Some sales lost during lockdown are lost forever. The money not spent on restaurants, hotels, holidays and haircuts during the lockdowns will not result in more being spent on these items now that the restrictions have been lifted.
On the other hand, those who needed knee replacements, back surgery or other so-called ‘elective’ medical procedures and delayed them due to Covid, will still need these procedures in the future.
Those sales are not lost but have been shifted into a future period as pent-up demand.
While hospital groups around the world struggled with Covid volumes, this was aggravated by large volumes of these ‘electives’ being postponed.
Importantly, the latter are often the high-margin part of hospital revenues and, as businesses with high operating leverage, are key in driving bottom-line profits.
Hence, many have reported poor results over the last two years and have seen their share prices slide.
Importantly, though, at some point the pent-up electives come back to hospitals around the world.
Indeed, all indications are that this is currently happening in South Africa.
The operator of the second largest open medical aid in South Africa, Afrocentric Group (share code ACT), reported in its FY22 results presentation (slide 4) that: “Electives are increasing to pre-Covid levels.”
Discovery (DSY) has made similar assertions, if not so explicitly.
Life Healthcare (LHC), in a voluntary trading update for H1:22 (ending March 2022) notes that in its southern Africa hospitals segment “since mid-January we have seen a strong recovery in a broad range of surgical and medical activities in our hospitals”.
“This has resulted in underlying PPDs [paid patient days] growing 2% year-on-year.
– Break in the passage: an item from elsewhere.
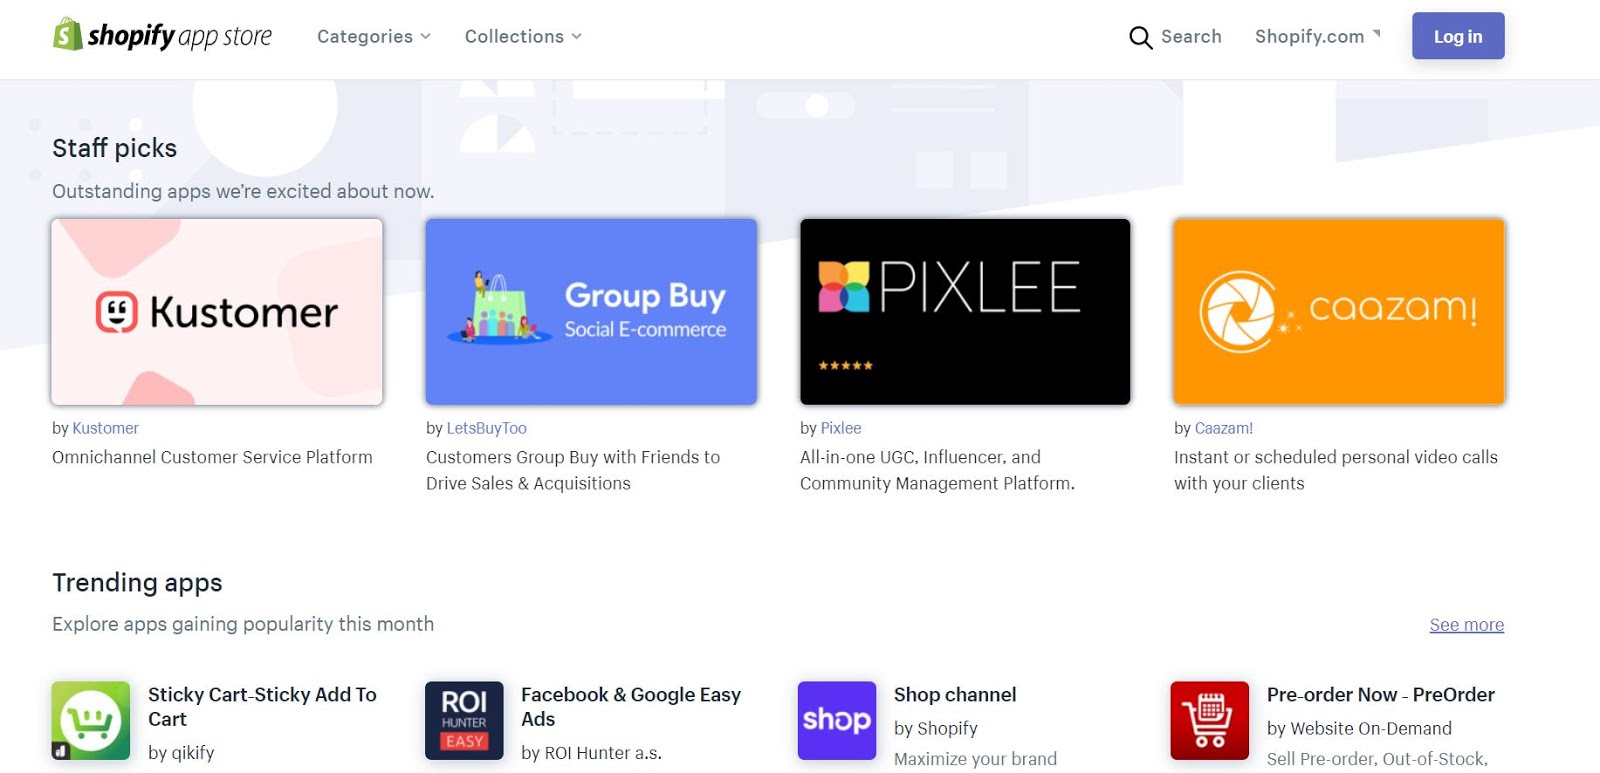Click the Shopify app store logo
Image resolution: width=1600 pixels, height=773 pixels.
162,36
Average occupancies in H1-2022 were c.58%, versus 57% for H1-2021, but understate the average occupancy level of c.66% seen over the last 8-10 weeks.”
Mediclinic (MEI), in its FY22 trading update (for the year ended March 2022), notes that management: “Expect[s] positive momentum in client activity to drive revenue growth and margins in the coming year.”
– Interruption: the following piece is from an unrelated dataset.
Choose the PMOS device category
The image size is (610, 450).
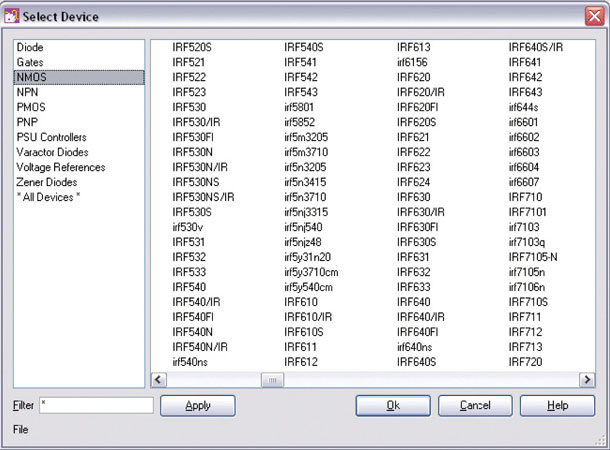32,107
Finally, Netcare (NTC), in its H1:22 trading update (importantly also for the period ended March 2022), expressly states that: “From late January 2022, as we emerged from the fourth wave, an increase in non-COVID-19 activity has been experienced, with activity levels in the month of March 2022 achieving the highest acute and mental health occupancy levels since the onset of the pandemic.” It goes on to say how “… full week occupancy levels within acute hospitals increased to 55.5% in H1 2022 from 53.8% in the comparative period, with average occupancy across February and March 2022 of 62.4%”.
Assuming no material future Covid waves (admittedly hard to call) and that February and March occupancy levels continue for the remainder of the year, it is quite clear that the domestic hospital groups should shoot the lights out.
Not just is Netcare well positioned from being the most exposed to (South African) acute volumes (with growing mental health; sadly likely a long-term beneficiary of lockdown), but its share price has also been hurt the most (down by about a quarter since the start of the pandemic).
Compared globally, all our hospital groups appear relatively cheap
Yet, amid this comparison, Netcare’s inherent profitability implies that it is relatively more undervalued than either Mediclinic or Life Healthcare. Mediclinic remains entangled with underperforming foreign operations while Life Healthcare is distorted by imaging and UK operations.
In conclusion, an underappreciated ‘reopening trade’ is to be found in the broader hospital sector.
Indeed, the South African hospital sector appears relatively undervalued. And, more granularly, the best option among our domestic hospital groups appears to be Netcare.
Now we just need to watch for any future Covid waves …
Keith McLachlan is investment officer at Integral Asset Management.